Modbus Security

Modbus is a protocol used to read or write data to Programmable Logic Controllers (PLC) . It was originally developed in 1979 for use with RS232 connections, but was later adapted to use TCP/IP.

By default, Modbus listens on port 502/TCP.

The protocol exchanges information using a request reply mechanism between a master (the client) and a slave (the server). The slave only transmits information when requested to do so by the master.

Each slave has its own station ID, typically between 0 and 255 for TCP connections.

Coils and Registers

Modbus data is accessed through registers. These are are 16-bit units of data. It is possible to read 32-bit values, but this is done through reading two adjacent 16-bit registers.

In addition to registers, the following terms for data retrieval are also used;
Coils – read/write boolean values
Input registers – read only integers
Discrete inputs – read only boolean values

Modbus lacks modern security features, such as authentication or transport layer security.

Identifying Modbus Nodes

Fingerprinting Modbus slaves allows to us determine the station ID which is required for communication, in addition to providing us with information about the device manufacturer, which may assist with further attacks.

The NMap modbus-discover script can be used to determine the station ID (in this instance 5).

nmap --script modbus-discover -p 502
Starting Nmap 7.92 ( ) at 2022-08-01 19:36 BST
Nmap scan report for localhost (
Host is up (0.000059s latency).

502/tcp open  modbus
| modbus-discover: 
|   sid 0x5: 
|     Slave ID data: FieldTalk
|_    Device identification: proconX Pty Ltd FT-MBSV

Metasploit can also be used to find this information:

msf6 auxiliary(scanner/scada/modbus_findunitid) > run
[*] Running module against
[+] - Received: correct MODBUS/TCP from stationID  1
[*] Auxiliary module execution completed

In addition, the banner grabbing module can be useful to find more information about the device, such as the vendor and software versions:

msf6 auxiliary(scanner/scada/modbus_banner_grabbing) > run

[*]         - Number of Objects: 8
[+]         - VendorName: proconX Pty Ltd
[+]         - ProductCode: FT-MBSV
[+]         - Revision:
[+]         - VendorUrl:
[+]         - ProductName: FieldTalk
[+]         - ModelName: Modbus Slave C++ Library
[+]         - UserAppName: diagslave
[+]         - PrivateObjects: Custom data 123
[*]         - Scanned 1 of 1 hosts (100% complete)
[*] Auxiliary module execution completed

Simulating a Modbus Slave

The best Modbus slave simulator I’ve come across is the Java application ModbusMechanic. To start the Slave node, go to Tools > Start Slave Simulator > TCP and add some data:

We can then query the configured values using the Python tool modbus-cli. In the below example the letter before the @ symbol designates the data type (either a coil or integer), and the number after the register slot.
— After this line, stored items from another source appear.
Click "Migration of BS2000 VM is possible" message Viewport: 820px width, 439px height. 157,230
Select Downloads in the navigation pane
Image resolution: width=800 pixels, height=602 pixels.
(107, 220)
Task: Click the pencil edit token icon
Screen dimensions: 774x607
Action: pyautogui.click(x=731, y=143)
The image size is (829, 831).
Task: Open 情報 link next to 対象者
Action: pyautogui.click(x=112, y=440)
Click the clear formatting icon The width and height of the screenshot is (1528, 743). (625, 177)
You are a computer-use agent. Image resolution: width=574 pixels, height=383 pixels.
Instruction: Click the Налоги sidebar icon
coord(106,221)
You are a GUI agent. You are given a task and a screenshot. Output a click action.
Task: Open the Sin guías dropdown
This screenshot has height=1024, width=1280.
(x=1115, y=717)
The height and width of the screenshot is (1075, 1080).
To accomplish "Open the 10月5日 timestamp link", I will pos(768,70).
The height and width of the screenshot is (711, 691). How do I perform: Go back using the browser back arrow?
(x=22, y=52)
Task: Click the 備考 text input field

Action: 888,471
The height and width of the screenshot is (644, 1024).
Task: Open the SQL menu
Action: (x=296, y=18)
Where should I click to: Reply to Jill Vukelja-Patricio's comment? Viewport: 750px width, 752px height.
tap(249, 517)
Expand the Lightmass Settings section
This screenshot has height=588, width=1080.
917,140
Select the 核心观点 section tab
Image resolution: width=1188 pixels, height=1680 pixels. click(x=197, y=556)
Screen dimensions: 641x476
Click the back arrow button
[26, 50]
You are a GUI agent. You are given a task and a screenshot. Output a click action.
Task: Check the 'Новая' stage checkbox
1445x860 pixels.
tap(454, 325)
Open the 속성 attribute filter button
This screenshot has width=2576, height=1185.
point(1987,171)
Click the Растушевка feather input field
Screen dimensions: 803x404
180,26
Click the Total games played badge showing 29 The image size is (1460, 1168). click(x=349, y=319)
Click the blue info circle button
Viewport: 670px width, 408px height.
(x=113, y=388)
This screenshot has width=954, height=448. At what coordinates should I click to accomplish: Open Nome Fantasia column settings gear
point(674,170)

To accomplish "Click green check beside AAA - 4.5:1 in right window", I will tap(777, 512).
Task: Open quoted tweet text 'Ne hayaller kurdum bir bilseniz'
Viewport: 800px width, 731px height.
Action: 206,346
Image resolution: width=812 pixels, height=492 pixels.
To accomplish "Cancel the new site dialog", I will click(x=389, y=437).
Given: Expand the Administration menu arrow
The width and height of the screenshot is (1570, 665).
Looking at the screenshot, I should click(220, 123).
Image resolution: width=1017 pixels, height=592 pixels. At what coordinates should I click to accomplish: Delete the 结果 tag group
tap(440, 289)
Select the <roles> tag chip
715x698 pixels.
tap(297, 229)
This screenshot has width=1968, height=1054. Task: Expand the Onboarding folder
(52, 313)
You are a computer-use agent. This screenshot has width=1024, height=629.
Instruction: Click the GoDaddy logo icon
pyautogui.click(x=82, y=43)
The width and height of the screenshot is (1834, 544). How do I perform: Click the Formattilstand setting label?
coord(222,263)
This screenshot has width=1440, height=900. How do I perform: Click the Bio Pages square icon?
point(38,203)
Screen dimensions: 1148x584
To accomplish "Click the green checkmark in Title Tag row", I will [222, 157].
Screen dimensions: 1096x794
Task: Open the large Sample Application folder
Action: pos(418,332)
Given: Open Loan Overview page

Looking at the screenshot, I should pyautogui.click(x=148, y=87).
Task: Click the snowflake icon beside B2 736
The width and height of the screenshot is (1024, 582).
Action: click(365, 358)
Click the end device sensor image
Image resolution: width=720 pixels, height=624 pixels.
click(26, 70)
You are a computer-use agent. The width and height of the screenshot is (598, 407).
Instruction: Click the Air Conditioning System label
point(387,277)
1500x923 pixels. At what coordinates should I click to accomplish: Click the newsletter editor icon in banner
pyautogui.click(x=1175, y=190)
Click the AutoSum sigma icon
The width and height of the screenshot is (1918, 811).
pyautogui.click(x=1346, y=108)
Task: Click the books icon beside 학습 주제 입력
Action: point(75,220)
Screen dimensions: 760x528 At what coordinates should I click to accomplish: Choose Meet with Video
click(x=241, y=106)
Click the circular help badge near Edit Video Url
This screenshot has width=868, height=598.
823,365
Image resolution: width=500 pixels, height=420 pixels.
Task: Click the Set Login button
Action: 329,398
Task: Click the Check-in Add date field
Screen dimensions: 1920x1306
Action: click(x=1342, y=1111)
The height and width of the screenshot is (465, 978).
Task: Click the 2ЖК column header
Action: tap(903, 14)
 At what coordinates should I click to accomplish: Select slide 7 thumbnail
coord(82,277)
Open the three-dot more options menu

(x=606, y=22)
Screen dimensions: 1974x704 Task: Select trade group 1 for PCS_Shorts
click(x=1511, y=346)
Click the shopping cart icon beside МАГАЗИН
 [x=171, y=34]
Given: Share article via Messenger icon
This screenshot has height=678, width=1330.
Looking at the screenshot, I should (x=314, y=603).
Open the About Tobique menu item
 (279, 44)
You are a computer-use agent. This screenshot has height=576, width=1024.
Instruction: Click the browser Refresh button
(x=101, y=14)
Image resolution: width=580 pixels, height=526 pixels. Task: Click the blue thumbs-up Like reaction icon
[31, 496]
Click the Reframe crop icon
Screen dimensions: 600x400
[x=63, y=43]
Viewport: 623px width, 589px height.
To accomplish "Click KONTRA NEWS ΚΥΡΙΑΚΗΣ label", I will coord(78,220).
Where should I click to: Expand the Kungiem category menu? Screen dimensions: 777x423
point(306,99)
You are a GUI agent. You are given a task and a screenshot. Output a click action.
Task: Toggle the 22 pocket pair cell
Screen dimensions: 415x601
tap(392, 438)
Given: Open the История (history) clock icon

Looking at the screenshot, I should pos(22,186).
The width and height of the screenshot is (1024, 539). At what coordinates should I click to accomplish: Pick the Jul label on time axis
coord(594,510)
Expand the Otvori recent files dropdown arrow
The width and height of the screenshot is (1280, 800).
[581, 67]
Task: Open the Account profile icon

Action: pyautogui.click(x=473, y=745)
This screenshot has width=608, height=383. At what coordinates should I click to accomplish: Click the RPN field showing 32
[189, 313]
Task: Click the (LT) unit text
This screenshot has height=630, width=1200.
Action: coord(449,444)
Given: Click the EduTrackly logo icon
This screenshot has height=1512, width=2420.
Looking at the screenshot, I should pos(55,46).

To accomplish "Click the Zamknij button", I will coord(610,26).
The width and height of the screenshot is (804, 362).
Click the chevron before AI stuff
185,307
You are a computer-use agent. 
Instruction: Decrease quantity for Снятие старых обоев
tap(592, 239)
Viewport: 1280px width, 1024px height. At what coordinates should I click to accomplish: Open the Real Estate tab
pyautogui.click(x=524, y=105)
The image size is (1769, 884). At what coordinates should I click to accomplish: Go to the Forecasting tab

user@MacBook ModbusMechanic % modbus c@1
Parsed 0 registers definitions from 1 files
1: 1 0x1
user@MacBook ModbusMechanic % modbus c@2
Parsed 0 registers definitions from 1 files
2: 0 0x0
user@MacBook ModbusMechanic % modbus c@3
Parsed 0 registers definitions from 1 files
3: 1 0x1
user@MacBook ModbusMechanic % modbus i@4
Parsed 0 registers definitions from 1 files
4: 31337 0x7a69

Being a plaintext protocol, the Modbus traffic can be intercepted and parsed using Wireshark:

Modbus With Python

The Python library PyModBus can be used to programmatically interface with the protocol. The following code demonstrates setting a coil and retrieving the value set:

from pymodbus.client.sync import ModbusTcpClient

client = ModbusTcpClient('')
print("Setting coil 1 to false")
client.write_coil(1, False)
result = client.read_coils(1,1)
print("Coil 1 state: " + str(result.bits[0]))

print("Setting coil 1 to true")
client.write_coil(1, True)
result = client.read_coils(1,1)
print("Coil 1 state: " + str(result.bits[0]))


We can see the coil state has changed on invoking the code:

Setting coil 1 to false
Coil 1 state: False
Setting coil 1 to true
Coil 1 state: True

Closing Thoughts

The simplity of Modbus has led to it’s prevelance in industry control applications. However, due to it’s lack of modern security features, it should not be deployed on untrusted networks. Work is underway to create a version of Modbus additional features, however this will likely be hampered by interoperability concerns.